Giuseppe Conte invoca l'attivazione del Mes per contrastare i drammatici effetti economici sull'Europa della diffusione del Coronavirus. Il Presidente del Consiglio italiano approfitta di un'intervista rilasciata al prestigioso quotidiano economico britannico Financial Times, per lanciare un appello ai vertici dell'Unione europea affinché si metta immediatamente mano al Meccanismo europeo di stabilità (o Fondo Salva Stati) per utilizzare tutto il suo potenziale finanziario da centinaia di miliardi di euro.

Proposta che suscita l'incontenibile entusiasmo del Commissario europeo agli Affari Economici, Paolo Gentiloni, ma che, invece, trova totalmente contrario Diego Fusaro secondo il quale, se verrà adottato il Mes, l'Italia "sarà economicamente rasa al suolo".

L'intervista di Giuseppe Conte al Financial Times: 'Attivare il Mes'

La richiesta ai partner europei di attivare il Mes viene avanzata da Giuseppe Conte dalle pagine del Financial Times nell'edizione di venerdì 20 marzo.

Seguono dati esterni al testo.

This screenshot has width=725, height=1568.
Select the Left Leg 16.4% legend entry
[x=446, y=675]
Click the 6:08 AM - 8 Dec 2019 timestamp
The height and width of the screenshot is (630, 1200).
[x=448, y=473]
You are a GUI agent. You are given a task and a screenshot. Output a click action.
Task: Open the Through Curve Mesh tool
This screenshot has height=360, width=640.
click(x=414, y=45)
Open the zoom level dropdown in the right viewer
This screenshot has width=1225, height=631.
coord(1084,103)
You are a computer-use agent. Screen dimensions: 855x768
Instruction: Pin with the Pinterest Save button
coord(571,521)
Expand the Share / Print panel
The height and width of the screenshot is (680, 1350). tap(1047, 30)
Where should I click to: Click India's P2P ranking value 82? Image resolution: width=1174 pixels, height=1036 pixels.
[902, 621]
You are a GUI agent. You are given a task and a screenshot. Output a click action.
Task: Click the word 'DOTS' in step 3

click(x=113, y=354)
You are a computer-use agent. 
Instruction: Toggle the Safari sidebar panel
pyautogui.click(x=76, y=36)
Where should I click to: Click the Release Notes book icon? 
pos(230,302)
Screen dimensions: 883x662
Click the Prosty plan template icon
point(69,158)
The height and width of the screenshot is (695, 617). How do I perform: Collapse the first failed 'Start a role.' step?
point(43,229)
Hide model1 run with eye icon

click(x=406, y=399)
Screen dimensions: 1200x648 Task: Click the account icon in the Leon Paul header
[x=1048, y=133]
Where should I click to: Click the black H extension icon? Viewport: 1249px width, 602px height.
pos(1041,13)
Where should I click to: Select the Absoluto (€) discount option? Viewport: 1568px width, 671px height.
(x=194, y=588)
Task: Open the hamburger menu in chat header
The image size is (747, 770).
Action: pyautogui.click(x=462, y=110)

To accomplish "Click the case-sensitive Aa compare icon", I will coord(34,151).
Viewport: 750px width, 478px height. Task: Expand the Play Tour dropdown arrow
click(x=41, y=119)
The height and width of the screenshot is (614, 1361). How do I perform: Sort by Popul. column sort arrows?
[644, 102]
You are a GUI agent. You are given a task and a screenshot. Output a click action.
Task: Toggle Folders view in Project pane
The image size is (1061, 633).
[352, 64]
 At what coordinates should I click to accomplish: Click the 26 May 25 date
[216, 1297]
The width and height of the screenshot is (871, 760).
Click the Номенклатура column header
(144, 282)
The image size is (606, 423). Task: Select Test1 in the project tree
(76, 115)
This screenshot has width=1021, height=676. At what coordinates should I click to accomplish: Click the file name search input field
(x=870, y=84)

Il Presidente del Consiglio chiede in pratica di sbloccare l'enorme potenziale del Meccanismo europeo di stabilità, capace di far piovere centinaia di miliardi di euro sui Paesi membri, messi in ginocchio dall'emergenza economica e sanitaria scatenata dalla diffusione del coronavirus, definito uno "shock globale senza precedenti".

Secondo Conte, il Mes sarebbe stato creato "con un diverso tipo di crisi in mente", ora invece "deve essere adattato alle nuove circostanze, in modo da poter usare tutta la sua potenza di fuoco". Insomma, è necessario a suo modo di vedere "aprire una linea di credito" per tutti gli Stati membri della Ue.

Anche Paolo Gentiloni favorevole al Mes

La proposta di Giuseppe Conte all'Europa di attivare il Mes, come già accennato, trova l'immediato favore di Paolo Gentiloni.

Il Commissario europeo agli Affari Economici ritiene "assolutamente condivisibile" la logica utilizzata dal Premier, visto che è giusto provare ad utilizzare tutti gli strumenti in mano alle autorità europee per cercare di arginare i nefasti effetti della pandemia di coronavirus.

Insomma, secondo Gentiloni è necessario dare vita e immettere sul mercato finanziario degli eurobond o coronabond, "che devono essere lanciati da strutture finanziarie perché sono titoli finanziari europei.

Quella più adatta è il Mes".

Diego Fusaro avverte: 'Italia farà la fine della Grecia'

L'annuncio di Conte, lanciato dalle colonne di un giornale ritenuto da Diego Fusaro uno dei custodi dell'ideologia neoliberista, non fa certo piacere al filosofo sovranista. In un post apparso su Facebook nella prima mattinata del 20 marzo, infatti, Fusaro denuncia il fatto che il governo giallorosso "si prepara per il Mes, con cui l'Italia sarà economicamente rasa al suolo e gettata nel girone infernale del debito inestinguibile, modalità Grecia".

Giudizio negativo sul Mes che Fusaro, tuttavia, va ripetendo da anni.

Solo il giorno precedente, ad esempio, aveva pubblicato un video sul suo canale YouTube ricordando che l'approvazione definitiva del Mes, prevista per lo scorso 16 marzo, è stata rinviata proprio a causa dell'emergenza coronavirus. "Presto o tardi cercheranno di riproporre all'Italia l'accettazione di questo subdolo dispositivo", aveva pronosticato. Proposta che, a distanza di poche ore, è stata formulata direttamente dal Premier Conte.